#### [Objective 1]
List every person named in the article about the Halal Tech Challenge talk.
#### [Objective 2]
Write the next paragraph of the article about the Halal Tech Challenge talk, picking up after its last sentence.

#### [Extracted text]
(begin)
He was speaking at the ‘Halal Tech Challenge,’ another event leading up to the official launch of the Malaysian Global Centre for Innovation and Creativity (MaGIC) on April 25..
 
The three most promising companies at the Halal Tech Challenge made presentations to Dr Mohd Irwan Serigar Abdullah, the Secretary General of Malaysia’s Ministry of Finance, also MaGIC chairman.
 
Meanwhile, to make his point about being “slightly mad,” Vishen said that around four years ago, he and Khailee Ng of 500Startups wanted to get invited by Richard Branson of Virgin Group to his island retreat.
 
“We do not believe that the rules of reality hold for us, and so we will set crazy goals,” he added.
 
Setting crazy goals is one thing but achieving them is a whole different ballgame. And that’s a game Vishen is familiar with as he shared with the aspiring entrepreneurs four ideas on how they could achieve crazy goals.
 
Of course it starts with setting them first and he made a pointed observation that most people do not have big enough problems they want to solve.
 
Finding the right mentors is another – best of all, the mentors need not even be people you have a chance of meeting, he argued, urging the audience to read biographies of their role models and make some of them “unofficial mentors.”
 
Most of us take on our dreams and belief of what’s possible “not by rational choice but by imitation,” he said.
 
And that belief becomes even stronger when we follow someone from the same neighbourhood, city, culture or country as us. “It gives us the belief that we can achieve it too.”
 
This is why Silicon Valley is a cauldron of creativity as kids there grow up reading about the exploits of tech titans like Elon Musk of Tesla Motors and Larry Page of Google, he said.
 
And they start to think they can do it themselves. Vishen said he hopes to see such thinking among his fellow Malaysians too.
 
Idea number three is “exit the village,” he urged. “Get your head out of this ecosystem and learn to think global.”
 
He didn’t have to go far for an example here. Last week, a health and wellness app, Dormio, that was built in Mindvalley’s Bangsar office, became the second most popular health and fitness app in the United States on the Apple App Store.
 
“I find however that many Malaysians do not believe they can go global and thus don’t grow as big as they could,” he said, adding that Mindvalley on the other hand specifically targets the US and global markets with its apps.
(end)
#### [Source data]
(begin)
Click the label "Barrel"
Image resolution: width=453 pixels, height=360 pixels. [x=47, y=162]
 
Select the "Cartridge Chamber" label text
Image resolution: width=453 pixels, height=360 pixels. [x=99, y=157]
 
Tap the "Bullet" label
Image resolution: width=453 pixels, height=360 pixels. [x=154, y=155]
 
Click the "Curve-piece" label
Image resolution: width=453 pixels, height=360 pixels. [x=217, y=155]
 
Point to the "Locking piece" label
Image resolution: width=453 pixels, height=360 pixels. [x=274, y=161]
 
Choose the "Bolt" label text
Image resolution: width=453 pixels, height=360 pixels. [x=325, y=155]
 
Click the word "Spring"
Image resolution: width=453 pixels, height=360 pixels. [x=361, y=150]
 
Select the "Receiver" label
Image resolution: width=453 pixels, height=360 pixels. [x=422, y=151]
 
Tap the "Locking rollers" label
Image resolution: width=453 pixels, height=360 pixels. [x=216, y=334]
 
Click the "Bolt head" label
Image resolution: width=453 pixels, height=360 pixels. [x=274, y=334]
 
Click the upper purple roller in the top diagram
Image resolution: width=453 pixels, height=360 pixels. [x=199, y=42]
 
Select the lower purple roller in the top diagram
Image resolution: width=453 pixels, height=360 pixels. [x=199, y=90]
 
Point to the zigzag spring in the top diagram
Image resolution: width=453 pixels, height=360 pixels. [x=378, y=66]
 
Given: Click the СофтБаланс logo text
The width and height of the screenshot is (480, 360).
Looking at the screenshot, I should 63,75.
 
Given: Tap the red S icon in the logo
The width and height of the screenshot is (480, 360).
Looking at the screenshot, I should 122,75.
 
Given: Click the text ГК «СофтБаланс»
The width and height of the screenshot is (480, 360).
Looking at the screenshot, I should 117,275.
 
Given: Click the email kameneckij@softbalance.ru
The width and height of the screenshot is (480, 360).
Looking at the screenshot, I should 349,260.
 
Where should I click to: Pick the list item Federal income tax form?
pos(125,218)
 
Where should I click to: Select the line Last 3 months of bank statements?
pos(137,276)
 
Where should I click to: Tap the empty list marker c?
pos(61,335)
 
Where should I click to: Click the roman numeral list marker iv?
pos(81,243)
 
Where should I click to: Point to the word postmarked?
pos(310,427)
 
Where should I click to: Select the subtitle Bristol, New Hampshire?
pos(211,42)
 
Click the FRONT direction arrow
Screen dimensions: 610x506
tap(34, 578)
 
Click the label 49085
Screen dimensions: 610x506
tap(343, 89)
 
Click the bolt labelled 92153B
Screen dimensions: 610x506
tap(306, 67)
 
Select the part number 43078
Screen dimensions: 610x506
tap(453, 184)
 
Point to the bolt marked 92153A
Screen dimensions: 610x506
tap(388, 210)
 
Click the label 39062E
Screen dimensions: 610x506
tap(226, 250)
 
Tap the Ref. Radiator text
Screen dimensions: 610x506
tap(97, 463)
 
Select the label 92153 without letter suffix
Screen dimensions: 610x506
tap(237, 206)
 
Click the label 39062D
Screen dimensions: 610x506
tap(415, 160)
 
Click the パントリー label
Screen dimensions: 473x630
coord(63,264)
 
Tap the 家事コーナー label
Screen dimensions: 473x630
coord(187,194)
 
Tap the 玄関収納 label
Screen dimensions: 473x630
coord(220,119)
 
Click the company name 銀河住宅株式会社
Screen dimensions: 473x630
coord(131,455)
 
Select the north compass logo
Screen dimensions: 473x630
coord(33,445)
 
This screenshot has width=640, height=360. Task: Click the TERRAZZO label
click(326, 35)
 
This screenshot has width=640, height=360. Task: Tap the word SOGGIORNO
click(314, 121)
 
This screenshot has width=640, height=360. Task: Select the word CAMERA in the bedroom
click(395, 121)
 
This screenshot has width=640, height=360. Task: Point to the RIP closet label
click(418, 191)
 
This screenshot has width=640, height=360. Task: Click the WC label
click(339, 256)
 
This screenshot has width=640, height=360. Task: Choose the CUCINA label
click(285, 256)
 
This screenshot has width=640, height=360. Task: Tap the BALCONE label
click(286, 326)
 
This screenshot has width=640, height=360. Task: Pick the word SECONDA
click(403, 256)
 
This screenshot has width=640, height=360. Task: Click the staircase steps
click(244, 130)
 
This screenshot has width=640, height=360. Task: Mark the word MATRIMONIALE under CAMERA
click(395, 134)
(end)
#### [Written reply 1]
- Vishen
- Dr Mohd Irwan Serigar Abdullah
- Khailee Ng
- Richard Branson
- Elon Musk
- Larry Page

#### [Written reply 2]
His final idea was for entrepreneurs to “push humanity forward,” arguing that that the best entrepreneurs do not aspire for wealth, recognition or a stock listing. “They do it because they have a genuine thirst to do something really epic in the world.”
 
“Whatever you are doing, I hope it is because there is a need for it, because you are selling a need or service in the world for it that will make humans better,” he added.
 
The worst thing, he says is for young graduates to join a consumer goods company selling unhealthy food.
 
“But, I'm not saying you have to save the world. What I am saying is, at least don't sell s**t that makes it a worse place for our children,” he added.
 
Vishen then shared what Richard Branson told him. Yes, four years after making it their goal to be invited to Necker Island, both Vishen and Khailee did hang out with Branson.
 
Vishen once asked Branson what his secret was in building eight companies in different verticals and taking them all past US$1 billion in value, and was told:

  • Hire people smarter than you
  • Get out of the way and trust them
  • Make them see their work as a mission     

The entrepreneurs there certainly were left with plenty of nuggets to chew from. Hopefully more than a few will take to heart some of Vishen’s ideas and expand the scope of the problems they are hoping to solve and perhaps some can persuade him to be their mentor too.
 
The Halal Tech Challenge
 
The Halal Tech Challenge, which is about creating apps aimed at the global Halal or Islamic-compliant market, was organised by e-commerce site Hijab2Go and venture development fund Mother Goose Venture Developers, in collaboration with MaGIC.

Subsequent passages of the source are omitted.